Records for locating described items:
--- BEGIN ---
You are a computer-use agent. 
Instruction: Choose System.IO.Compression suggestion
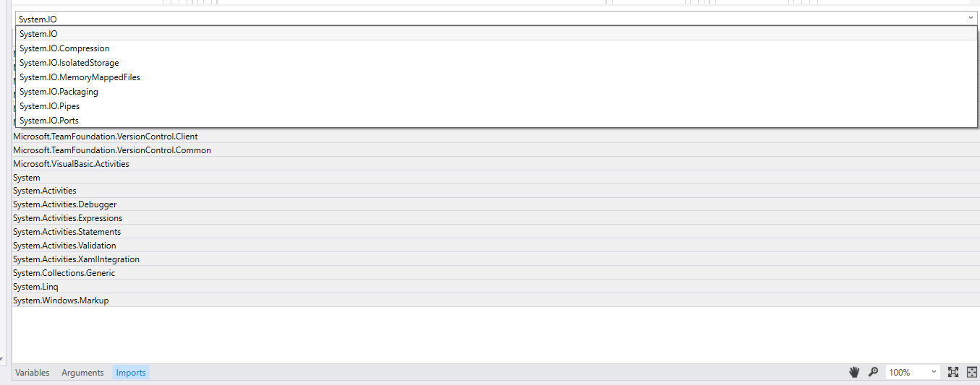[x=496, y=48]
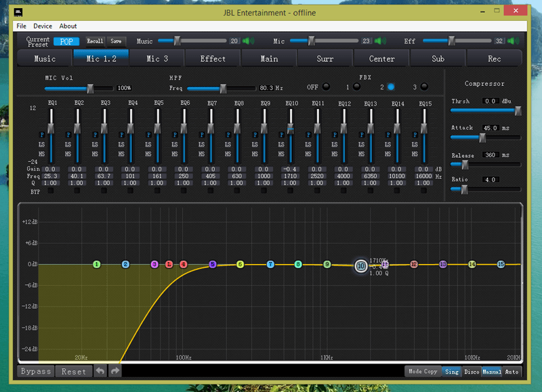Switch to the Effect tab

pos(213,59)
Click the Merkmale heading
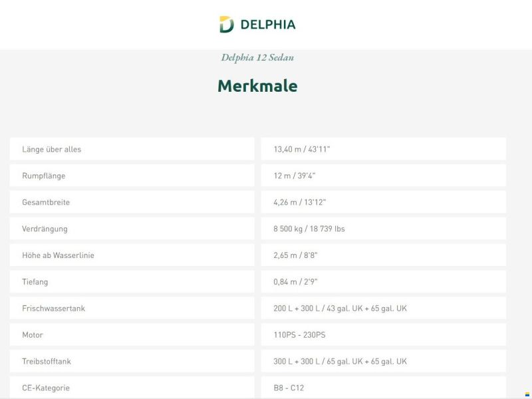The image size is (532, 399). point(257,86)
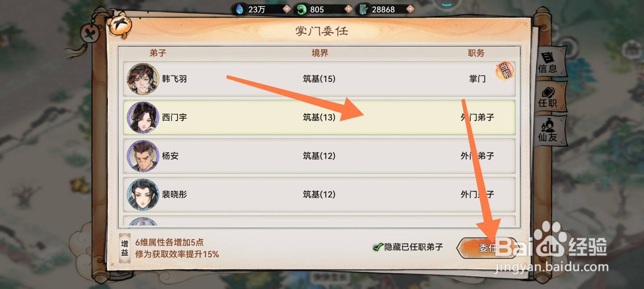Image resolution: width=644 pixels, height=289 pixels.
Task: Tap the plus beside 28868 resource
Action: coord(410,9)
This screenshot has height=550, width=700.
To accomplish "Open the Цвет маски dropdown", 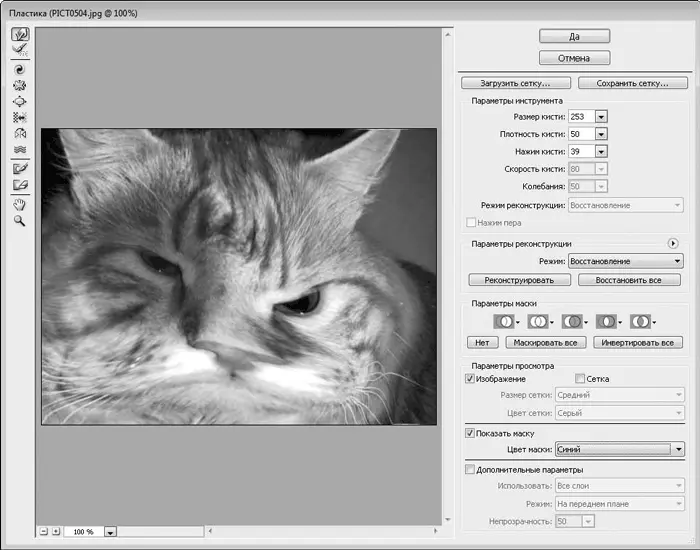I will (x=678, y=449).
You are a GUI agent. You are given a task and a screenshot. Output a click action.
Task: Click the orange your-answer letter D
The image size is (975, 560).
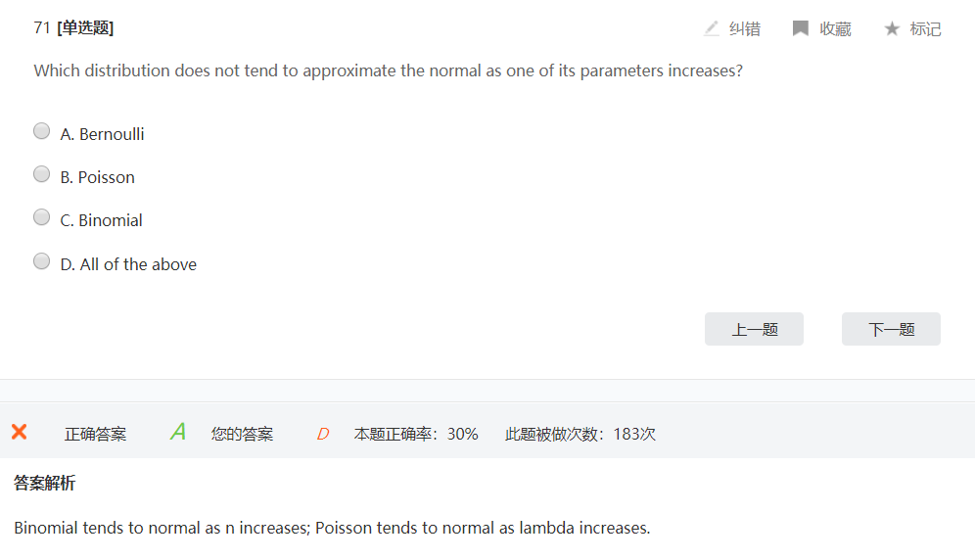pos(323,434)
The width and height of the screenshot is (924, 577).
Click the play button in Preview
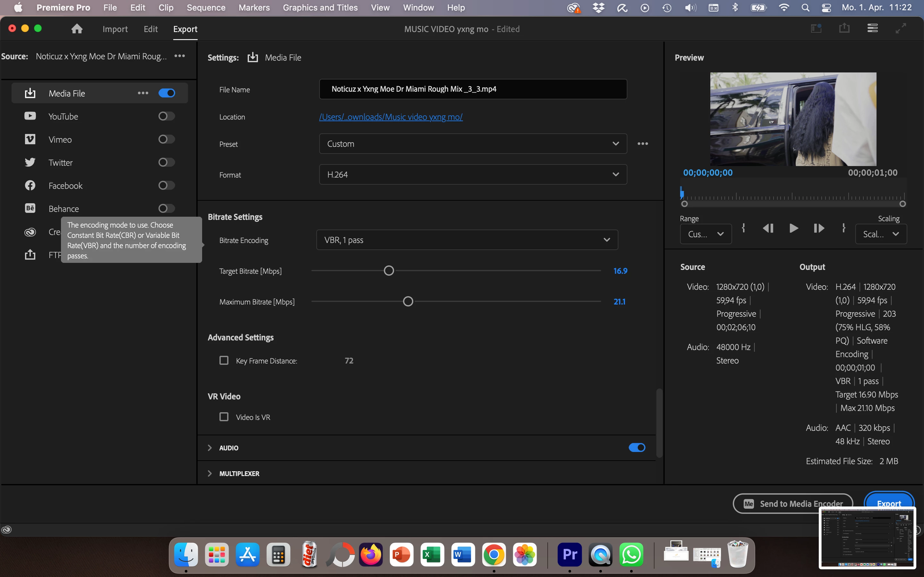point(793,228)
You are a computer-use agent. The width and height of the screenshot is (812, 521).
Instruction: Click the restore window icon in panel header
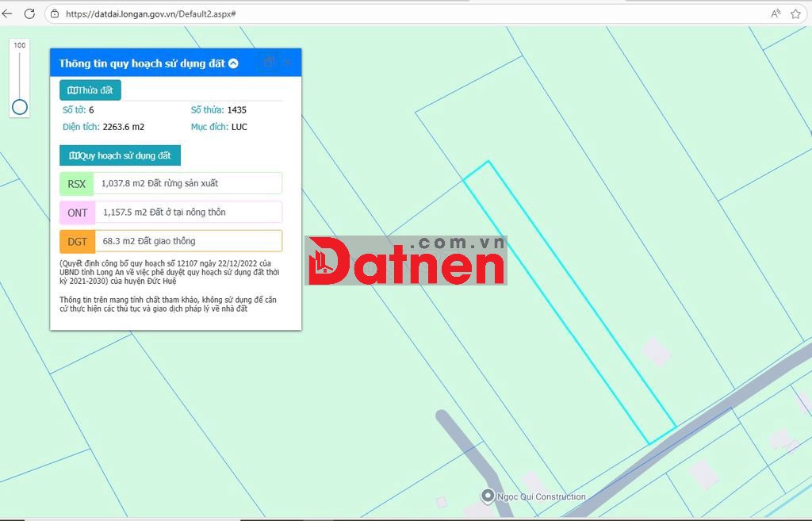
--- END ---
Copy the stretch from the line containing "The width and height of the screenshot is (924, 577)." through the end of the data, omitting the pictures.

» Response below:
The width and height of the screenshot is (924, 577).
Click the play button in Preview
point(793,228)
You are a computer-use agent. The width and height of the screenshot is (812, 521).
Instruction: Click the restore window icon in panel header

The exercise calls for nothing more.